Having now identified the reasons I gained the weight I needed to overcome them.
In August I had a heart scare, this was mid pandemic with all the research showing the hugely increased risk that being obese brings in a Covid world. Thankfully this was enough to get the motivation I needed. At first, I wasn’t thinking about weight. My mind was all on my sugar consumption and switching the nighttime snacking to be healthier. I did not have a weight loss target. I just wanted to feel generally healtheir. My disabiling conditions were affecting me less than they have for years and so it was good timing to get started.
For me, the first few weeks of weight loss were all about making achieveable incremental changes. I swapped the sweets for crackers but the crackers I chose were very high calorie and so then when I realised I switched to grapes, at that point I did start to lose weight but again grapes are quite high sugar/calories and so then I switched them to strawberries before starting to reduce them. When it came to reducing the night time snacking I increased my evening meal size to avoid feeling hungry at that snacking time. Once that was addressed I could turn my attention to meals and gradually bring the calorie content down.
I decided I needed some help early on, eventually, this didn’t work out but I went to see my doctor about 2 weeks after the heart scare and asked for help. He gave me 3 months of slimming world but with Slimming World but at that time they were going back to in person meetings something I didn’t want to do and so I subscribed to weight watchers, which I did for about a week but I didn’t like the whole free food thing. I realised it was still possible to over eat whilst staying within my calories and ultimatly I decided to go it alone and use MyFitnessPal to track my calories, this is something I still use.
Whilst I did not use the help my doctor offered and he didn’t offer anything else it was still an important step in my move towards addressing my health. It was the first time I’d said out loud that I was obese and wanted to lose weight. This was very important for me. I didn’t want to tell people I was losing weight and then fail. Getting to September instead of telling people I was losing weight I took up a 30 miles in 30 days challenge and told people about that. Of course, some friends did make fitness / weight comments in response to me getting more active. I responded positively without confirming I was attempting to lose weight but when we look at photos from the start and end of September it was becoming obvious.
The thing I most want to stress is the importance of working through your whys.

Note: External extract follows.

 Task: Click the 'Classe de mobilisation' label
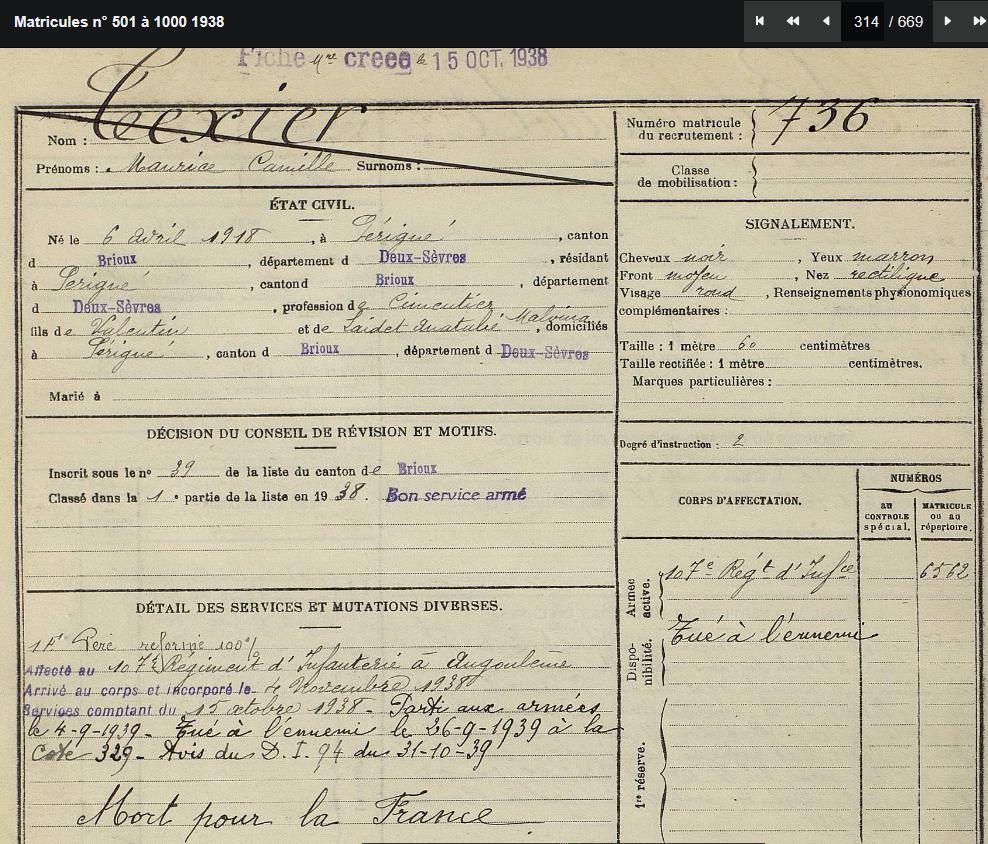pyautogui.click(x=689, y=177)
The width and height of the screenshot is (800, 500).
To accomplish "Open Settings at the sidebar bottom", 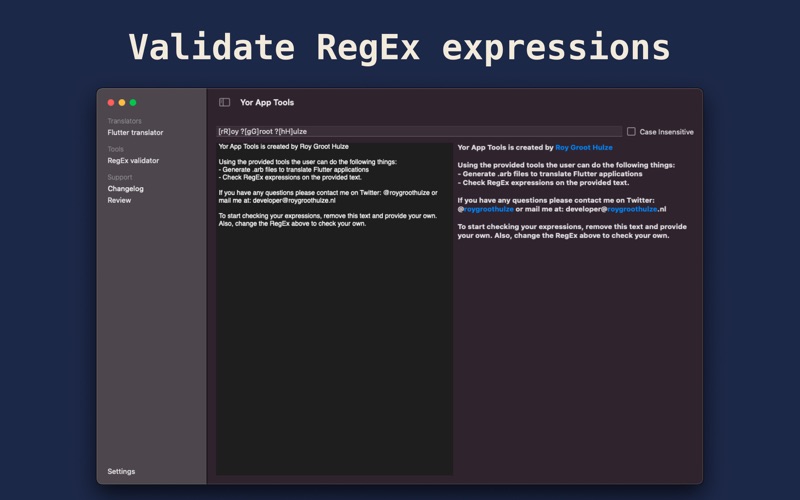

Why am I overweight? Why do I need to lose weight?Mine were a mixture of depression and messages I’d had about my ability, the inability to move.
Had I not addressed the mental health of this already or if this was more complex I no doubt would have needed therapy to be successful. I want to stress this. If you are struggling to get going do not be afraid to get some therapy to work through the reasons for your weight gain. If you have a largish amount of weight to lose do also talk to your doctor. Here in the UK there are vastly varying levels of support available, in some areas there are integrated services with councilors, nutritionist, PTs or physios and doctors offering a coordinated services, making success more likely.
My why for losing weight was painfully obvious due to the heart issue, if you are younger it may take more work to look for the reason that is important enough to keep you motivated. In a future post I want to talk about all the risk factors of obesity but want to do more research for that.
I do believe we can all lose weight with the right support. Motivation is all very well but losing weight is a long term project and so we do need to move beyond that as we progress, seeing results helps make the actual loss become part of the motivation but also getting routines established so that eating healthy is just what I do in the way that eating sweets was just something I did.